In my last post, I stressed the importance of education. Not for degree purposes, but instead for the mere fact that obtaining knowledge is so inspiring and so incredible. I realized after I wrote that post that a lot of people don’t even know what they want to be when they “grow up.” What’s the point of an education if you don’t know what you want to study? Because, let’s face it, classes are one hundred percent more interesting when you are passionate about what you are learning (and when you have a good professor). I have never met a SINGLE person that has been thrilled about college GE. I mean, we’ve been taking math, history, science, and English since the first grade, WHY do we need 60 more units of it?!

And so, I breach the topic of Aptitude Testing.

A few years ago, I was in what you’d call a rut. School was the bane of my existence, but I knew I didn’t want to work in a restaurant for the rest of my life. My life was at a standstill. I was skipping class because I hated it so much. I was taking semester after semester of intro classes – maybe one of them would be my calling? No-go. Finally, my dad suggested the Johnson O’Connor test.

When he first said the word “test” to me, I almost laughed at him. A test? And not only a test, but a test that doesn’t involve school? HA HA. It really was laughable. But then he broke it down for me. Johnson O’Connor is an APTITUDE test. It’s a test of what you, as an individual, are naturally good at. It tests the strengths and weaknesses that you’re born with. Things that you cannot change, even if you try. It’s not pass/fail, and it doesn’t grade you. After he mentioned these tiny details to me, I was on board.

There are eleven testing centers spread throughout the country (they are all located in major cities). The closest one to me was San Francisco, and so my mom and I made an overnight trip out of it.

I was a little bit nervous going into this test. I had NO idea what to expect. What if I couldn’t complete a test they gave me? What if I was terrible at something? In my opinion, it is human nature to be afraid of failing, and I am no different. I was scared that I was going to fail every single test miserably, and that they would label me as indecipherable. I arrived at the test early on a Saturday morning, and they began the process.
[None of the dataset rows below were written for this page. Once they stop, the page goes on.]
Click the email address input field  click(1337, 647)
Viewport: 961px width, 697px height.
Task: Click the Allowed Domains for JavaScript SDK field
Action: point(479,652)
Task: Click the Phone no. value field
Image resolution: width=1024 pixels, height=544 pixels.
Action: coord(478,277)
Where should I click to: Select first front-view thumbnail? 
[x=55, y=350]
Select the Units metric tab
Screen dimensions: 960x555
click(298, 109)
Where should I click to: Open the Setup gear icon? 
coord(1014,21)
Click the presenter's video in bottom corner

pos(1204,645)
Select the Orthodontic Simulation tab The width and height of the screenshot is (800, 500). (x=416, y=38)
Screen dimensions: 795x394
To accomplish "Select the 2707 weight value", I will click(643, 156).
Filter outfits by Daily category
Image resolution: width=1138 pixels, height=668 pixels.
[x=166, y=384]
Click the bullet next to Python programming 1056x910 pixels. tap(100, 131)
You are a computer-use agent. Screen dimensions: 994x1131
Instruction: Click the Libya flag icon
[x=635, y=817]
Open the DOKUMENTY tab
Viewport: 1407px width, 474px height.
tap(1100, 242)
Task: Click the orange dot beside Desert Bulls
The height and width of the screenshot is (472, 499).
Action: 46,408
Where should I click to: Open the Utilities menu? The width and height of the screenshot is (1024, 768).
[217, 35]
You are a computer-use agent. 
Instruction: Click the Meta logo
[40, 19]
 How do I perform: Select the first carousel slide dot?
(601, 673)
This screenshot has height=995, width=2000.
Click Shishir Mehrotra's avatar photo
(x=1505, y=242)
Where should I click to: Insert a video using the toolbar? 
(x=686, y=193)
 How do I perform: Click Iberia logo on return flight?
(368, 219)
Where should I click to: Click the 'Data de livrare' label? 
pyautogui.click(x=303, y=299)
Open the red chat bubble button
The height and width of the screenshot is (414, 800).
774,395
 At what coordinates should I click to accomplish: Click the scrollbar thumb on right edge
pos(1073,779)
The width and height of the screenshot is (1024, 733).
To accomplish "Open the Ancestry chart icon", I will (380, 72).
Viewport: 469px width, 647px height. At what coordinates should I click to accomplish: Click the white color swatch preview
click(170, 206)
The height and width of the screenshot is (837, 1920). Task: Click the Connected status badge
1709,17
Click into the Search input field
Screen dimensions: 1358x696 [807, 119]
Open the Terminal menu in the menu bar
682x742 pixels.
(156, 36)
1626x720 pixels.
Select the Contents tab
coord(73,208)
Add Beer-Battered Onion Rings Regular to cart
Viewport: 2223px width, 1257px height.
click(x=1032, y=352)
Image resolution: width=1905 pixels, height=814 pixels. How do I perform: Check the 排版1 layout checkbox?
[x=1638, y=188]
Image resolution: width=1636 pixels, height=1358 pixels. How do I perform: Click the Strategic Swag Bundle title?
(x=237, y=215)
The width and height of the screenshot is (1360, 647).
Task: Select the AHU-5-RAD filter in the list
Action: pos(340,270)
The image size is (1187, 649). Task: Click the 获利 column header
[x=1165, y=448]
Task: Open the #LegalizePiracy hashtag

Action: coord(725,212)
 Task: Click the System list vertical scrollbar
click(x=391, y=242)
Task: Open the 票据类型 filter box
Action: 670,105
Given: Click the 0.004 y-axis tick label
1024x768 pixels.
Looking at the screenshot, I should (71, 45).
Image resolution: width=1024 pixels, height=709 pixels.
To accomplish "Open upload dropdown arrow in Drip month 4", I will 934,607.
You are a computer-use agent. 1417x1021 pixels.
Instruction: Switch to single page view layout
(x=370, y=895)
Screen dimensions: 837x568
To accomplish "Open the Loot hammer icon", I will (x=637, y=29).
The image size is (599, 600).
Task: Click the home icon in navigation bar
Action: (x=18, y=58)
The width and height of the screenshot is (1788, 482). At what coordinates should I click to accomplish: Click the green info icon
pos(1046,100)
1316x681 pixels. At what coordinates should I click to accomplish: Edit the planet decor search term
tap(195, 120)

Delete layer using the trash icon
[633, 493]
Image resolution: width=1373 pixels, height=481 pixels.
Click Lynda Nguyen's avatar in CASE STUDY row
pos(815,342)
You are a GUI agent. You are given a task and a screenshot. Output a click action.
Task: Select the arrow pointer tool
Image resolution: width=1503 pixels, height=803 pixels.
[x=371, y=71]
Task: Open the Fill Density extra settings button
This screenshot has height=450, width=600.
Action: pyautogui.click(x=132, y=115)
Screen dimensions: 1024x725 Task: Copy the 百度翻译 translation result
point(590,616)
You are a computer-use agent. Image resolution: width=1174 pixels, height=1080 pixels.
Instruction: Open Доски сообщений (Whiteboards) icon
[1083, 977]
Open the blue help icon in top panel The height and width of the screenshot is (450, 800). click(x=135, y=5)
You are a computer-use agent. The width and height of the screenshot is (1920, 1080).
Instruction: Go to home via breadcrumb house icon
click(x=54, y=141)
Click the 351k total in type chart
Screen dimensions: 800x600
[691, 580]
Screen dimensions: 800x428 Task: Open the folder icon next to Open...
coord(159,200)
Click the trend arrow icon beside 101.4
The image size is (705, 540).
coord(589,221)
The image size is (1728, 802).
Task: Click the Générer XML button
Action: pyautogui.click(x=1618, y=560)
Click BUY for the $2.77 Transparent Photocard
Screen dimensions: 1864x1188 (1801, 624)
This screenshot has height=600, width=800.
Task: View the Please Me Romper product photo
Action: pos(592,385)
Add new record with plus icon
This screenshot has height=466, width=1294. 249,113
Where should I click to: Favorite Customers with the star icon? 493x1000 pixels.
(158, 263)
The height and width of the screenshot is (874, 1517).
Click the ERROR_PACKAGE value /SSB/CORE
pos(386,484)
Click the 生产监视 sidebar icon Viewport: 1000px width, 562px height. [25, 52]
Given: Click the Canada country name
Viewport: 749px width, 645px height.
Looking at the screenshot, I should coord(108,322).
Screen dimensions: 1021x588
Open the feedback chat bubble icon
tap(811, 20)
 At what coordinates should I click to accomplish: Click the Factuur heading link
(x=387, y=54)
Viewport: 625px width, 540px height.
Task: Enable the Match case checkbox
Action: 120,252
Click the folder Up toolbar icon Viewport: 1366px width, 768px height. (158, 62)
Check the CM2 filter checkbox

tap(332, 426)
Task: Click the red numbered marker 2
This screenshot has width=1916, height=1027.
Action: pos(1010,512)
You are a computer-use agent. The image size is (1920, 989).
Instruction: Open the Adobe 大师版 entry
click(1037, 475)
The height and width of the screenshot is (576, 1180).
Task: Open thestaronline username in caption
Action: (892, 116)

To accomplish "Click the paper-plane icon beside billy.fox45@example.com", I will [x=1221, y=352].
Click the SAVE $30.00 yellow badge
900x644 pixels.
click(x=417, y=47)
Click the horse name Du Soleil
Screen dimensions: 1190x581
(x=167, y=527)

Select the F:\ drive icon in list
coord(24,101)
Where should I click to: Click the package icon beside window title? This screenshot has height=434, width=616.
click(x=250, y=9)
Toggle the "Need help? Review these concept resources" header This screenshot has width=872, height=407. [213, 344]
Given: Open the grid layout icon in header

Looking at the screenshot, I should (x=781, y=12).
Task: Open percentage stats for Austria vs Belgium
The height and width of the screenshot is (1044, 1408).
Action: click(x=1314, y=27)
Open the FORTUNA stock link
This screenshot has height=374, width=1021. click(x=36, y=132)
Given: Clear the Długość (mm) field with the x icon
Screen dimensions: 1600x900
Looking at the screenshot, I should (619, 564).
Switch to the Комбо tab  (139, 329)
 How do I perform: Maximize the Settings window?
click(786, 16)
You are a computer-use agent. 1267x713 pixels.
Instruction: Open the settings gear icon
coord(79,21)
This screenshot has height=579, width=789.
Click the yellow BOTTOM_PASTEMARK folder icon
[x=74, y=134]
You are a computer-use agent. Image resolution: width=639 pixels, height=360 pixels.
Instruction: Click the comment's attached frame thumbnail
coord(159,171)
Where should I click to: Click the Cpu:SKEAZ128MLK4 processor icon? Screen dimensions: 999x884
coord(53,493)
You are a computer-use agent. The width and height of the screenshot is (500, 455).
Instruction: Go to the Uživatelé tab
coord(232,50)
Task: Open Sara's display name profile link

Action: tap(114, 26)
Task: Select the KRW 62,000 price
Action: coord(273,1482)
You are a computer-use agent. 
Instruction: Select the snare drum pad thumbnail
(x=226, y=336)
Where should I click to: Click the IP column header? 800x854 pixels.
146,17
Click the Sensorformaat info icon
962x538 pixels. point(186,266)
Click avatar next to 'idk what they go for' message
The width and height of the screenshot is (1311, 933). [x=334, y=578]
It is NOTHING like a classroom test. There was no one else testing with me. I don’t even remember all of the tests that they gave me, there were so many little ones. I DO remember a test where I sat in a small classroom and they showed a picture of a house on a projector. They showed the photo for a short time, and then they shut it off and gave me a small window of time to draw what I remembered. Another test they administered was similar to children’s Legos or building blocks. They gave me a set of wooden blocks and asked me to fit them all together to make a cube. Believe it or not, some of the tests were actually FUN. Of course, those are the ones that were simplest and fastest for me.

After completing all of the tests, the proctor gathered my scores from each one and broke each category down for me. She informed me which aptitudes each test was linked to, and how strong or weak I was at each one. In the end, my scores displayed an affinity for design, architecture, and math (which, DUH, I could have told her that. BUT, you never know what else you might be good at that you haven’t even tried yet). The best part about the whole post-test discussion, is that the proctor goes over all kinds of career options, if you choose to go in the direction of your natural aptitudes. There were SO MANY opportunities that I’ve never even heard of.

After all was said and done, taking the Johnson O’Connor aptitude test was a HUGE relief and a huge weight off my shoulders. I finally felt like I had a little bit of direction. I already had a good idea of what I was good at, but now I knew that I SHOULD study something design or architecture related – and now I had a bunch of career options besides just the basic ones that the entire general population knows about.

And so, for those of you who may be feeling as lost as I was, I HIGHLY suggest taking this test. There are probably other companies that offer aptitude tests, but the one I took is very informative and helpful. It IS a little bit expensive, so definitely look into it and find out the pricing first. But if you can afford it DEFINITELY DO IT. You will not regret it.